Azimuthal Spin Wave Excitations in Magnetic Nanodots over the Soliton Background: Vortex, Bloch and N\'eel-like skyrmions

TL;DR

This paper investigates azimuthal spin-wave excitations in magnetic nanodots with vortex and skyrmion states, revealing how topological differences and Dzyaloshinskii-Moriya interaction influence the spectrum, degeneracy, and mode coupling.

Contribution

It provides a continuous mapping of spin-wave spectra across different topological states and uncovers the effects of Berry phase, DMI, and geometry on spin-wave behavior in nanodots.

Findings

SW frequency degeneracy is lifted by topological state changes.

DMI induces nonreciprocal channeling and large frequency splitting.

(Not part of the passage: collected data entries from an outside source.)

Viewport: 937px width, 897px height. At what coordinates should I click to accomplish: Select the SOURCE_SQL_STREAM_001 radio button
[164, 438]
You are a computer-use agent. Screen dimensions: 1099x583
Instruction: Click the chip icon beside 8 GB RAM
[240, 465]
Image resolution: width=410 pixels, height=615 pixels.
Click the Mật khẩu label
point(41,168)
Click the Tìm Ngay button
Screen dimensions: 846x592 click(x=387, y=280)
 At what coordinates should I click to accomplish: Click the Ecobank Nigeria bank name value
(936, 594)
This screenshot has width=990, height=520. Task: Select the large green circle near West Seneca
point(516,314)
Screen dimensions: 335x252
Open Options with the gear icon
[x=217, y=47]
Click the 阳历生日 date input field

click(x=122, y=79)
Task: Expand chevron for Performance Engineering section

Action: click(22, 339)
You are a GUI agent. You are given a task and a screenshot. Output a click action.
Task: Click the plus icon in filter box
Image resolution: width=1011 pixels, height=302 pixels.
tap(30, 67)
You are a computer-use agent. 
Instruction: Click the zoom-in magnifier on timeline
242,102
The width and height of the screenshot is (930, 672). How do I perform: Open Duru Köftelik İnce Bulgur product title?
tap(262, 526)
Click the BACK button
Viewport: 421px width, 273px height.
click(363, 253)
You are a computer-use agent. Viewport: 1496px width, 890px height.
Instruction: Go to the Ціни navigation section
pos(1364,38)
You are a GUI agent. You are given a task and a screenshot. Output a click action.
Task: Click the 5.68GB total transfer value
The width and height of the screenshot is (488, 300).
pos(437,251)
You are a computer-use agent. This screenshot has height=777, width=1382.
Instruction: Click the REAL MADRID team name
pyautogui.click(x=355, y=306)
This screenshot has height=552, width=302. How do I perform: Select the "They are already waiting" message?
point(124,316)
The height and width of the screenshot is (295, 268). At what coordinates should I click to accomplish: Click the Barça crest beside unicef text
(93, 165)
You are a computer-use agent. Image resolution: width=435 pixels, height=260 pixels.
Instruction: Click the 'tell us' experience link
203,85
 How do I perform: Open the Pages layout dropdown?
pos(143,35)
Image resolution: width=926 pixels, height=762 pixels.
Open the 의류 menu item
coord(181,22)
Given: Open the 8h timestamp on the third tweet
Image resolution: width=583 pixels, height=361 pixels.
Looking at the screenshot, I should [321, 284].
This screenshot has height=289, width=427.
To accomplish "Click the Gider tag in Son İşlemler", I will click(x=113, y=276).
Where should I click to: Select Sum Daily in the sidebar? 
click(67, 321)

Coupling of magnetization dynamics to uniform fields is enhanced in non-circular dots.

Abstract

We study azimuthal spin-wave (SW) excitations in a circular ferromagnetic nanodot in different inhomogeneous, topologically non-trivial magnetization states, specifically, vortex, Bloch-type skyrmion and N\'eel-type skyrmion states. Continuous mapping of the SW spectrum between these states is realized with gradual change of the out-of-plane magnetic anisotropy and Dzyaloshinskii-Moriya exchange interaction (DMI). Our study shows lifting of the SW frequencies degeneracy and change in systematics of the frequency levels. The change is induced by a geometrical Berry phase, that is present for the dot-edge localized SWs in a vortex state and vanishes in skyrmion states. Furthermore, channeling of the azimuthal SWs localized at the skyrmion edge is present and induces large frequency splitting. This is attributed to DMI induced nonreciprocity, while coupling of the breathing and gyrotropic modes is related to soliton motion. Finally, an efficient coupling of the dynamic magnetization in the skyrmion state to uniform magnetic field in nanodots with non-circular symmetry is shown.